Consequently, they would have tended to be eliminated in the female through natural selection; that is, if the successive variations were limited in their transmission to the female sex, for otherwise the weapons of the males would have been injuriously affected, and this would have been a greater evil. On the whole, and from the consideration of the following facts, it seems probable that when the various weapons differ in the two sexes, this has generally depended on the kind of transmission which has prevailed.

As the reindeer is the one species in the whole family of Deer, in which the female is furnished with horns, though they are somewhat smaller, thinner, and less branched than in the male, it might naturally be thought that, at least in this case, they must be of some special service to her. The female retains her horns from the time when they are fully developed, namely, in September, throughout the winter until April or May, when she brings forth her young. Mr. Crotch made particular enquiries for me in Norway, and it appears that the females at this season conceal themselves for about a fortnight in order to bring forth their young, and then reappear, generally hornless. In Nova Scotia, however, as I hear from Mr. H. Reeks, the female sometimes retains her horns longer. The male on the other hand casts his horns much earlier, towards the end of November. As both sexes have the same requirements and follow the same habits of life, and as the male is destitute of horns during the winter, it is improbable that they can be of any special service to the female during this season, which includes the larger part of the time during which she is horned. Nor is it probable that she can have inherited horns from some ancient progenitor of the family of deer, for, from the fact of the females of so many species in all quarters of the globe not having horns, we may conclude that this was the primordial character of the group. (8. On the structure and shedding of the horns of the reindeer, Hoffberg, 'Amoenitates Acad.' vol. iv. 1788, p. 149. See Richardson, 'Fauna Bor. Americana,' p. 241, in regard to the American variety or species: also Major W. Ross King, 'The Sportsman in Canada,' 1866, p. 80.

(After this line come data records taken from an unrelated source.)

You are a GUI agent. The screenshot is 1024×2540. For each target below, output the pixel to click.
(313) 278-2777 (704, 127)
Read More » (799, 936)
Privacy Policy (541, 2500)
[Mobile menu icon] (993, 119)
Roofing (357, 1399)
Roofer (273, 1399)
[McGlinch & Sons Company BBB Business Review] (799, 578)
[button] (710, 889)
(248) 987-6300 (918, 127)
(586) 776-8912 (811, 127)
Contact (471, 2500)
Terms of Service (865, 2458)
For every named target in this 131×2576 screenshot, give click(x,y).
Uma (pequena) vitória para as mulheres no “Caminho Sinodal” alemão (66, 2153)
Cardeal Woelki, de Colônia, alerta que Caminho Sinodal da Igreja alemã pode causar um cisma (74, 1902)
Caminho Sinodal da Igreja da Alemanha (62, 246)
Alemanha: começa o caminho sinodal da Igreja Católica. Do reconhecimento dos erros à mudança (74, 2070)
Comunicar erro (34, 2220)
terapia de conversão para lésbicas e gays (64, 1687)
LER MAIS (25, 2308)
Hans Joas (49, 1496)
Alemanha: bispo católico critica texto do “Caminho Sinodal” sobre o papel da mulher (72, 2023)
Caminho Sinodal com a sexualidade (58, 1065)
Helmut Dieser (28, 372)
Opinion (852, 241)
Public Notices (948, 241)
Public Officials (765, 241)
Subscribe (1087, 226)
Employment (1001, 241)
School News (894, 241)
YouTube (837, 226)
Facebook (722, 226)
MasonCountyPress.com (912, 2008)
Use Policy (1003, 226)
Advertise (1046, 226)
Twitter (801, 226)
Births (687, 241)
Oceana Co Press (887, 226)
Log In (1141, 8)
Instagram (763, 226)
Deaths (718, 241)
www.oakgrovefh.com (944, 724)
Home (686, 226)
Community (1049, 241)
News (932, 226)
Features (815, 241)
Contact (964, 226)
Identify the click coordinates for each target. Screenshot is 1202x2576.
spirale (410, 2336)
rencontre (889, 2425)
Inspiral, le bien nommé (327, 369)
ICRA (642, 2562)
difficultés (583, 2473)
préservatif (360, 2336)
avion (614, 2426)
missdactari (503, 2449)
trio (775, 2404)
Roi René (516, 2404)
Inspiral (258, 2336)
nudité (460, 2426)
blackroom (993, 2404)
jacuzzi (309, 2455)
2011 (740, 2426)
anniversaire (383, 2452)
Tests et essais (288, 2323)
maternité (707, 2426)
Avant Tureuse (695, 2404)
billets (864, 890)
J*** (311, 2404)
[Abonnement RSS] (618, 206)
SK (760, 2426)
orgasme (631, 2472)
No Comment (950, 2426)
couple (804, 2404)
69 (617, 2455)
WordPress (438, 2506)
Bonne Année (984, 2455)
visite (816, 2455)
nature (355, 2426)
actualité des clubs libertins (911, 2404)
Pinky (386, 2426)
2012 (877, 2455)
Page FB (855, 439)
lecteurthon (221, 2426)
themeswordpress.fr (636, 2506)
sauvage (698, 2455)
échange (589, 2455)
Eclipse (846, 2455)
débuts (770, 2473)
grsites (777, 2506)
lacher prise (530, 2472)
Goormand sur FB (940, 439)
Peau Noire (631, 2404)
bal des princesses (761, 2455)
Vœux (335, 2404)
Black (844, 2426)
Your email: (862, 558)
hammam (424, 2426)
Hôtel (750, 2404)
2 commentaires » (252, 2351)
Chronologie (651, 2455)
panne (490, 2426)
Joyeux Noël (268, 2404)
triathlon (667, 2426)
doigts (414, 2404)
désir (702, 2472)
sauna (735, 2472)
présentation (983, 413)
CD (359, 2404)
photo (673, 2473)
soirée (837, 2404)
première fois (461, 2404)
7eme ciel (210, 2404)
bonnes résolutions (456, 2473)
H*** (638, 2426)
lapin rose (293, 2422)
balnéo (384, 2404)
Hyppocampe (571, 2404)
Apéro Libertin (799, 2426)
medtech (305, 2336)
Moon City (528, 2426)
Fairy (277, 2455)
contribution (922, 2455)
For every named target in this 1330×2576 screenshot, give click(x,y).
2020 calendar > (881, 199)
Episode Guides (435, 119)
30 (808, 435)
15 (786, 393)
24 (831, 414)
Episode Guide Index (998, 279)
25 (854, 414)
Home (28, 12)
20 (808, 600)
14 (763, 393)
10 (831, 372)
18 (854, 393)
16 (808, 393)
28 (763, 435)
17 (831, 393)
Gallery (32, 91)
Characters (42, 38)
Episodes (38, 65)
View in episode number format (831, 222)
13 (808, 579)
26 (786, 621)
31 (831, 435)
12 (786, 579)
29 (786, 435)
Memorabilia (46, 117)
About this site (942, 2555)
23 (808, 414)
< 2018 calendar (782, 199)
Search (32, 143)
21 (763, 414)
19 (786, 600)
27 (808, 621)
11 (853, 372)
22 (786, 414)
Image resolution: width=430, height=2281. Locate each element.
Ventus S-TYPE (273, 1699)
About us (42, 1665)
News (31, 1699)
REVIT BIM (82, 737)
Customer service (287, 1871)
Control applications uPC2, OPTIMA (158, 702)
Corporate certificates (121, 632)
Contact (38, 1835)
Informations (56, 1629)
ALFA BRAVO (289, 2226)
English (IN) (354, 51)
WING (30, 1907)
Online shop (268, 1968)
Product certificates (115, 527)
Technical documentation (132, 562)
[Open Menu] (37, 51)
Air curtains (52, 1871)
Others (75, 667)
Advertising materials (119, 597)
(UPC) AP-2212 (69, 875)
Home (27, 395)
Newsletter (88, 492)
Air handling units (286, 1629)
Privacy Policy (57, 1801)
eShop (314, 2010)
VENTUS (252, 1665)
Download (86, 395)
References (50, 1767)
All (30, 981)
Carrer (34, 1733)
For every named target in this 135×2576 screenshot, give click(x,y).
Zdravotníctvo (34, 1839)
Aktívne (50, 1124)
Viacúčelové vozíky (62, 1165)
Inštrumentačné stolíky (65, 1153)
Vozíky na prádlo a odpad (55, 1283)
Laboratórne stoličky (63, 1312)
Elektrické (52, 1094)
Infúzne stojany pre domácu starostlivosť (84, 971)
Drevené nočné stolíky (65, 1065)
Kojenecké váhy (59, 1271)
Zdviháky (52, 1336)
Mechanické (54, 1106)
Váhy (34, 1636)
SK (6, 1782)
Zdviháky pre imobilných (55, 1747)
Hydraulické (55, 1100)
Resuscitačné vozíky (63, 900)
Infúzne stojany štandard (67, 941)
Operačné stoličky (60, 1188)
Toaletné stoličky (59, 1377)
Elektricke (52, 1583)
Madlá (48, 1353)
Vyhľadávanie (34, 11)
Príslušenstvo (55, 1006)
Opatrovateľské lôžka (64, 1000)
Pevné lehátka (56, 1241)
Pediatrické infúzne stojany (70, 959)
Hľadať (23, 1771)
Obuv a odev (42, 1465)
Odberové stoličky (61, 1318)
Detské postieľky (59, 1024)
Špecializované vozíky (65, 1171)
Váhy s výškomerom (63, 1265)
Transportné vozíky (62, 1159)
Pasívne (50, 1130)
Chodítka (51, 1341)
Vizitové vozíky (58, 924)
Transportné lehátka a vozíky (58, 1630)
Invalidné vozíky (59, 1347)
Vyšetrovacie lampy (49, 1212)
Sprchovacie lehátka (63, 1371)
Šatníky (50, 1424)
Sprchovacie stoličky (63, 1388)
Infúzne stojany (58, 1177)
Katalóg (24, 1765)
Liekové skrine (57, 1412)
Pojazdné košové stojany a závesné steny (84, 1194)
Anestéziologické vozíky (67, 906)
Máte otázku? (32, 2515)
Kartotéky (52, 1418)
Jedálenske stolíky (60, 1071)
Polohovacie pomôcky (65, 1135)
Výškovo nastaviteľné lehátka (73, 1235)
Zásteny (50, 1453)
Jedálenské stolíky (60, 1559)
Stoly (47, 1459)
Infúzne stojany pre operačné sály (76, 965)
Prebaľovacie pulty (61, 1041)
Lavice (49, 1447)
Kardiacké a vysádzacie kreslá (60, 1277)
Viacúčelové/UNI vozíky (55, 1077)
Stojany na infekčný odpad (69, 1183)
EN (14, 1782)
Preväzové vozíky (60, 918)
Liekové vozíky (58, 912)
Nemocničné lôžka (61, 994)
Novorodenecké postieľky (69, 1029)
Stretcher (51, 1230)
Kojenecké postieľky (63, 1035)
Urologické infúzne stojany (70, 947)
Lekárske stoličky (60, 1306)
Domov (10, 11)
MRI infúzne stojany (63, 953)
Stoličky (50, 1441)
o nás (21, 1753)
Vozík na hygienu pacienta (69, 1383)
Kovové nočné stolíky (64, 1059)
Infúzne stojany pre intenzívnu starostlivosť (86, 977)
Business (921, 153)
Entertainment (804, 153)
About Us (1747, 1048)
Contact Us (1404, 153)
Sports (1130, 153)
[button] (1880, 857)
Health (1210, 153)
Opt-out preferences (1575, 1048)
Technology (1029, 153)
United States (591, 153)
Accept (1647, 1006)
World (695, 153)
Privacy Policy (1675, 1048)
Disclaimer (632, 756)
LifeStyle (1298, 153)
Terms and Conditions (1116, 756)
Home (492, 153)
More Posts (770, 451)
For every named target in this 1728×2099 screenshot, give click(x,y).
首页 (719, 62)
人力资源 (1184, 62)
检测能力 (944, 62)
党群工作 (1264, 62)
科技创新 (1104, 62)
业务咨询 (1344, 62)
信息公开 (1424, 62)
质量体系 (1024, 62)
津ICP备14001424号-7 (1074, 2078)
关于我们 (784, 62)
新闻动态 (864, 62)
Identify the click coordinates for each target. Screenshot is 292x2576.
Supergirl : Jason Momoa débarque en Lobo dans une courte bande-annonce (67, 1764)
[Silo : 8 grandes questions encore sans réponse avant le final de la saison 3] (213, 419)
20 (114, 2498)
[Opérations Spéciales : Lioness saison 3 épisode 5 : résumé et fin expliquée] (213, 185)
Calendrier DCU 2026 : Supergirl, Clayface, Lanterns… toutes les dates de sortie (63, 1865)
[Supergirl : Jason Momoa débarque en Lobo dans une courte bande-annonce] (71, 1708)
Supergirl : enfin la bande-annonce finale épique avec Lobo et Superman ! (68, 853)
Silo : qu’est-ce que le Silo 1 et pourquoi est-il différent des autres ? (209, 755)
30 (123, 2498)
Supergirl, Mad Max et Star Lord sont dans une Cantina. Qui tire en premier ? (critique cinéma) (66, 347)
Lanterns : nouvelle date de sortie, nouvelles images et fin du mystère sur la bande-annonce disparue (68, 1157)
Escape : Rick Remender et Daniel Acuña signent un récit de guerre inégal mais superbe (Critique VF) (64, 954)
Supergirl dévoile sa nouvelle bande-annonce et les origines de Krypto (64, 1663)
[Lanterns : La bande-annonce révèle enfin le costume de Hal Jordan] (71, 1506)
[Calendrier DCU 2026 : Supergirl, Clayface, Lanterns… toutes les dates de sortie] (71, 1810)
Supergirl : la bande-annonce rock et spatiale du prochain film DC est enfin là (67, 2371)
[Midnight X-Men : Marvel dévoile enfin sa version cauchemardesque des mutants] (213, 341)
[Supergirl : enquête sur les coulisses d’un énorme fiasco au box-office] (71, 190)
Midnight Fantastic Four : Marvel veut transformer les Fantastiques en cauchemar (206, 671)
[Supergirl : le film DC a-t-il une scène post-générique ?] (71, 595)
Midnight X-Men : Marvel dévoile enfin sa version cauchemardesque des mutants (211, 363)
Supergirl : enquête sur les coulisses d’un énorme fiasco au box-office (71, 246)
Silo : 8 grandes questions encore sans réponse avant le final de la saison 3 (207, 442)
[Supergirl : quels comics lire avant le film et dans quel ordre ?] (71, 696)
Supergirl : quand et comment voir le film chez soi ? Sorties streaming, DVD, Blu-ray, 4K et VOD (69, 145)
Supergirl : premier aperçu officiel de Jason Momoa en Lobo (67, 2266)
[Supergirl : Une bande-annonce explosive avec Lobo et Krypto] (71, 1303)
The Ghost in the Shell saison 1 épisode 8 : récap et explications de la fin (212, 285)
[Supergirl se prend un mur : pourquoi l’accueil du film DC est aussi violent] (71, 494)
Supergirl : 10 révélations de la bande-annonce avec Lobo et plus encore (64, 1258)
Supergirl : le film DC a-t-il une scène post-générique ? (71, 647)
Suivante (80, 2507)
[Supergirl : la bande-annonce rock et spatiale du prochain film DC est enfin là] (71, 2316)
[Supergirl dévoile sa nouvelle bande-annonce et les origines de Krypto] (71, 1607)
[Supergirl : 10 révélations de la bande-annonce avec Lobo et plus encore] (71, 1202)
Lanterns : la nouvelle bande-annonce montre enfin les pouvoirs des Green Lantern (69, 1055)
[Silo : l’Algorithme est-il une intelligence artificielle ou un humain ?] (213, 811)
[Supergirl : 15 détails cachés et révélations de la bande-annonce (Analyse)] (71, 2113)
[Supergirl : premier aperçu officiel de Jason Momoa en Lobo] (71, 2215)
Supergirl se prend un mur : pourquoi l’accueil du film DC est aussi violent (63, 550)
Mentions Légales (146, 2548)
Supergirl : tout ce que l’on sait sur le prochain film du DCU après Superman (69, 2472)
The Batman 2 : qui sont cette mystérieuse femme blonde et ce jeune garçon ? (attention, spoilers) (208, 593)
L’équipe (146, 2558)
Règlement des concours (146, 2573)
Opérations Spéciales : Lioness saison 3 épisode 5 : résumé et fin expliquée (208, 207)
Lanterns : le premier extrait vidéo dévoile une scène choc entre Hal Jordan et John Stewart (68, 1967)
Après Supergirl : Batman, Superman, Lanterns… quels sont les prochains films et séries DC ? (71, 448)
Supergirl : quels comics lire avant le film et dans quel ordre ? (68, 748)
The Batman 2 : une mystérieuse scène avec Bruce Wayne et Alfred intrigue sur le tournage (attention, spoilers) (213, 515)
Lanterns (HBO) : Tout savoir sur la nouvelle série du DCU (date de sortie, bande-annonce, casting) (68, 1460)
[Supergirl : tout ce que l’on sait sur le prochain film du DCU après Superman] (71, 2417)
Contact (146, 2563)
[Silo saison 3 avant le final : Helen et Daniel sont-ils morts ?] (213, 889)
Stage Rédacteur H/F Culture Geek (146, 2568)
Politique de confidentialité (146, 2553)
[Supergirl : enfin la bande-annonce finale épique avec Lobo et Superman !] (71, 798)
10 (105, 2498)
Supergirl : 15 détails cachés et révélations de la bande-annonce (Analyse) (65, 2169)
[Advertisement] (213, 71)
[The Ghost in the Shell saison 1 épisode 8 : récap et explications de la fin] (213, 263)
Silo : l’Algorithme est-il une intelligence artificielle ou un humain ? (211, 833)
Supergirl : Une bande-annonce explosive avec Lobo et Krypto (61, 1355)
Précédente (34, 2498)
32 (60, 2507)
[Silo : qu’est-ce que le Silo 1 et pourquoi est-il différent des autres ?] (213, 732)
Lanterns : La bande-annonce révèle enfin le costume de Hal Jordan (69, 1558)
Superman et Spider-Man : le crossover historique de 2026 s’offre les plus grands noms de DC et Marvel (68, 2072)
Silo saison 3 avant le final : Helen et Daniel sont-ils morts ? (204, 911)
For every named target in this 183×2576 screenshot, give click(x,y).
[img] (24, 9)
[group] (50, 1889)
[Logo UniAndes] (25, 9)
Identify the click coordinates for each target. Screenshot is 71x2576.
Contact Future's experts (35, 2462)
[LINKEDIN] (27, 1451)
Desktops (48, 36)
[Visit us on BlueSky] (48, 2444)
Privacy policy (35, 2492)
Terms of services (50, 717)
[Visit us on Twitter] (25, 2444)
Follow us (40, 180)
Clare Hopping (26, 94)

The horns of the reindeer are developed at a most unusually early age; but what the cause of this may be is not known. The effect has apparently been the transference of the horns to both sexes. We should bear in mind that horns are always transmitted through the female, and that she has a latent capacity for their development, as we see in old or diseased females. (9. Isidore Geoffroy St.-Hilaire, 'Essais de Zoolog. Generale,' 1841, p. 513. Other masculine characters, besides the horns, are sometimes similarly transferred to the female; thus Mr. Boner, in speaking of an old female chamois ('Chamois Hunting in the Mountains of Bavaria,' 1860, 2nd ed., p. 363), says, "not only was the head very male-looking, but along the back there was a ridge of long hair, usually to be found only in bucks.") Moreover the females of some other species of deer exhibit, either normally or occasionally, rudiments of horns; thus the female of Cervulus moschatus has "bristly tufts, ending in a knob, instead of a horn"; and "in most specimens of the female wapiti (Cervus canadensis) there is a sharp bony protuberance in the place of the horn." (10. On the Cervulus, Dr. Gray, 'Catalogue of Mammalia in the British Museum,' part iii. p. 220. On the Cervus canadensis or wapiti, see Hon. J.D. Caton, 'Ottawa Academy of Nat. Sciences,' May 1868, p. 9.) From these several considerations we may conclude that the possession of fairly well-developed horns by the female reindeer, is due to the males having first acquired them as weapons for fighting with other males; and secondarily to their development from some unknown cause at an unusually early age in the males, and their consequent transference to both sexes.

Turning to the sheath-horned ruminants: with antelopes a graduated series can be formed, beginning with species, the females of which are completely destitute of horns--passing on to those which have horns so small as to be almost rudimentary (as with the Antilocapra americana, in which species they are present in only one out of four or five females (11.